Im ebenfalls ausführlichen Abschnitt „Maximilian und die Frauen“ werden neben der Mutter, der Schwester, der Tochter und den beiden Gemahlinnen auch die „überraschend viele(n)“ (S. 299) Konkubinen des Kaisers vorgestellt und der Schluss gezogen, dass, „obwohl die genaue Zahl seiner illegitimen Nachkommen nicht bekannt“ sei (verschiedene Schätzungen reichen von neun bis dreißig), Maximilian „nach Sigismund dem Münzreichen sicher die meisten ‚natürlichen‘ Kinder aller habsburgischen Herrscher (hatte)“ (S. 302). Rechtsgeschichtlich von Interesse ist ferner das Institut der prokuratorischen Eheschließung, dessen sich Maximilian gegenüber Anna von der Bretagne und Anna von Böhmen und Ungarn bedient hat (vgl. S. 296ff.).
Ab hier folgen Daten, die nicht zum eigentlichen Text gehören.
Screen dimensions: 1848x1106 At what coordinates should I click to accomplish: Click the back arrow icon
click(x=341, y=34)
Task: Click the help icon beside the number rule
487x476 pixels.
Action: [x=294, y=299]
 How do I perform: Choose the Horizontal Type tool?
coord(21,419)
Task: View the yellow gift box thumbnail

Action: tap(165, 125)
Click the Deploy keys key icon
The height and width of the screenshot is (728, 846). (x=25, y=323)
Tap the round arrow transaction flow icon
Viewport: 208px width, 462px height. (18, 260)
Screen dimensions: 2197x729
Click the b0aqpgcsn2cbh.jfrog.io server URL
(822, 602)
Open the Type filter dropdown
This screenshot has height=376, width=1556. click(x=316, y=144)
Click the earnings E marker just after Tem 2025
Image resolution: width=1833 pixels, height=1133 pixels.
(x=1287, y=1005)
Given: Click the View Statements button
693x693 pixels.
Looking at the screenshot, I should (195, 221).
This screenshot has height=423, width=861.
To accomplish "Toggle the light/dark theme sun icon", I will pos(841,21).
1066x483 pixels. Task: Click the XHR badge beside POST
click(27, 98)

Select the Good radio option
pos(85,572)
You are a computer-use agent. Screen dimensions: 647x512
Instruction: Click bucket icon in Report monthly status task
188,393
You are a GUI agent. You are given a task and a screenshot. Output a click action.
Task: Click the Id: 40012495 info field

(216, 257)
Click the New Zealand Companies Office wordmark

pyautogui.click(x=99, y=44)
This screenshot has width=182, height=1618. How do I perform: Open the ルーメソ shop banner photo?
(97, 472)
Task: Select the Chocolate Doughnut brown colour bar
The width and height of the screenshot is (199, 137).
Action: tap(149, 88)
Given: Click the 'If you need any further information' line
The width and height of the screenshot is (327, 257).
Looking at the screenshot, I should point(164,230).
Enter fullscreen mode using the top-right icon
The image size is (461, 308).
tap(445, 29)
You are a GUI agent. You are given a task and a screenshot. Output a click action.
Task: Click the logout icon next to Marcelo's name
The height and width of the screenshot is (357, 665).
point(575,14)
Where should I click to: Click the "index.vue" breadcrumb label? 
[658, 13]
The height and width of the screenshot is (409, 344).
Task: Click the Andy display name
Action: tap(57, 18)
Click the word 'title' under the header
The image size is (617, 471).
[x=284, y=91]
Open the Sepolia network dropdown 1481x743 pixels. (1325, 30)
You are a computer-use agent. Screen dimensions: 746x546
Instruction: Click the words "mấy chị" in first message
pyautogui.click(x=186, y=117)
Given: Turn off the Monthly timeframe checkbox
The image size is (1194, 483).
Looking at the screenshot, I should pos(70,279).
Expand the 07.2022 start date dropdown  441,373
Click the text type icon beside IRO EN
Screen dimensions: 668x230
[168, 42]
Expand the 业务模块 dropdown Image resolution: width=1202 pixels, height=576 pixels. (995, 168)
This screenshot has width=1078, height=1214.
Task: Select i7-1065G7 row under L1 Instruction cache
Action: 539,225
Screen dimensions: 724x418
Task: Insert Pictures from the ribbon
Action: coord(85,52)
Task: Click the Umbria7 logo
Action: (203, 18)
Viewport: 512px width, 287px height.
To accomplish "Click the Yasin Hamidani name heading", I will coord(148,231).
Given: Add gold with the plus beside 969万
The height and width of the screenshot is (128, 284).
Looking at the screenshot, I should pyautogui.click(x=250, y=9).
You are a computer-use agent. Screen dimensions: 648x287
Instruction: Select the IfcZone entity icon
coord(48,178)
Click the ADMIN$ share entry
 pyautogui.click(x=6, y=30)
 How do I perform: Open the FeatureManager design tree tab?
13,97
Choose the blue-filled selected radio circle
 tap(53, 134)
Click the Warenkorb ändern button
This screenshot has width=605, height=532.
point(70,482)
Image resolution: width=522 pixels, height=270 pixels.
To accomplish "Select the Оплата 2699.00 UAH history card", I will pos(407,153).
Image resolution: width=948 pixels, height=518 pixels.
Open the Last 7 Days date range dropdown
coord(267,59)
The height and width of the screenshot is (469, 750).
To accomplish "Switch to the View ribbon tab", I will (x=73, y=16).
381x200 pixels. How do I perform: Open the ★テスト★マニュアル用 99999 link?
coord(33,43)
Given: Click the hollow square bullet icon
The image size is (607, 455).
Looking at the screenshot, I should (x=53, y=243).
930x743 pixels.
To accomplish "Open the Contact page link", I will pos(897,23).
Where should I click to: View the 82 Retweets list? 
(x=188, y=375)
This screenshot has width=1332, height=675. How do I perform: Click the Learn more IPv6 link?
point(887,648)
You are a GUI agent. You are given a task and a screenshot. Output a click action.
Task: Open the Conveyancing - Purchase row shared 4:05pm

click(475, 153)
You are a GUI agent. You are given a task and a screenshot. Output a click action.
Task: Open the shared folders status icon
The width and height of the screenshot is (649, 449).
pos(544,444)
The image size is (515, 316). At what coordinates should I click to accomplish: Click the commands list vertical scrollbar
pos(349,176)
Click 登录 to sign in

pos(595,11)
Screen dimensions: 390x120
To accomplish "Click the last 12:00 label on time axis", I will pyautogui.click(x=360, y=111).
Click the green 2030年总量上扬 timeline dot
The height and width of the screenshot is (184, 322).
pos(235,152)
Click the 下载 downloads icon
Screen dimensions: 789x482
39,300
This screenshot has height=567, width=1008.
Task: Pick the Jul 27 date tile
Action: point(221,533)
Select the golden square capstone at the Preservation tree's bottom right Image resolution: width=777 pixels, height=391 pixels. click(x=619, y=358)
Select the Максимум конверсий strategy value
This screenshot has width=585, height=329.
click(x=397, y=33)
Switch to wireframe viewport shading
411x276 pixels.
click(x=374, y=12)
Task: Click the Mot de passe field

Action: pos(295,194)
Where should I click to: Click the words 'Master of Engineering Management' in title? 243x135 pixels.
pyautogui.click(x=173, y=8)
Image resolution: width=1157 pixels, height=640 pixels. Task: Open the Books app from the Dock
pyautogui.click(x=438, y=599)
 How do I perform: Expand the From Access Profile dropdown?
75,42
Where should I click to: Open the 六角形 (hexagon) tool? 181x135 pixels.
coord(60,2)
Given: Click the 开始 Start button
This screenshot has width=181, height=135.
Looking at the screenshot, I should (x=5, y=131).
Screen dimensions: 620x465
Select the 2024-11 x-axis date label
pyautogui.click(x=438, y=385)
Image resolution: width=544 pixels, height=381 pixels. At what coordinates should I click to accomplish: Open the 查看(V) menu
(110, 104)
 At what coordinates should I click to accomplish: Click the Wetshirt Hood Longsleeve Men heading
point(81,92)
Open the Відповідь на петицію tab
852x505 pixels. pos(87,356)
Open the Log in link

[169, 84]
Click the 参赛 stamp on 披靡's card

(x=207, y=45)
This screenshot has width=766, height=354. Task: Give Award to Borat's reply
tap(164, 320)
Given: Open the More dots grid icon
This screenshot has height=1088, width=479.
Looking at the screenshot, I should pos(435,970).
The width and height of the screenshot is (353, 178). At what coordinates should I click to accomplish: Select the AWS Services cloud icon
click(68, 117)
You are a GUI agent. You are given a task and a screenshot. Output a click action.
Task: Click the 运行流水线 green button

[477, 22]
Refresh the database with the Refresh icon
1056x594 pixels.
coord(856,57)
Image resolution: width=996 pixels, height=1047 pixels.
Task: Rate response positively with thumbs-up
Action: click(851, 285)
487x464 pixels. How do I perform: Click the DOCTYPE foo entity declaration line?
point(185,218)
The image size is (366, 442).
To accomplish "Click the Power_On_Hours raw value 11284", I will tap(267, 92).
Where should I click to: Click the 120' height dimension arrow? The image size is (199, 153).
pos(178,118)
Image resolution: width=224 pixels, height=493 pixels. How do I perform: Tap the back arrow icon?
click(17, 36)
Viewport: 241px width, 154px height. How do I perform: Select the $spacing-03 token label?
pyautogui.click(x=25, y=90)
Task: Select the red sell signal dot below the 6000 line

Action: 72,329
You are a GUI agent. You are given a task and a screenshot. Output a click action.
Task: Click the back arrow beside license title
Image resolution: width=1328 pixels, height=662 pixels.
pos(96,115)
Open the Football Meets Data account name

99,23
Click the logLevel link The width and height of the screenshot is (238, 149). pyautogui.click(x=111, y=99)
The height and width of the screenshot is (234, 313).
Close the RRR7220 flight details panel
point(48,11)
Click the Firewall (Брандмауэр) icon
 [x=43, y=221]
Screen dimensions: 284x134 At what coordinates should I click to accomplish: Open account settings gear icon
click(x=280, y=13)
Mit insgesamt 2101 Endnoten im Anmerkungsapparat hat die Verfasserin ihre Ausführungen mehr als hinreichend dokumentiert. Darüber hinaus hat sie ein Verzeichnis der wichtigsten Literatur und der gedruckten Quellen im Umfang von zehn Spalten zusammengestellt und den Band mit einem nützlichen Auswahlregister (Personen und Orte) ausgestattet. Damit liegt ein Werk vor, das nicht nur das Auge erfreut, sondern darüber hinaus ein ziemlich umfassendes Verständnis dieses bedeutenden Habsburgerkaisers und seiner Zeit transportiert – sicherlich ein würdiger Auftakt für das aktuelle Maximilian-Jubiläumsjahr.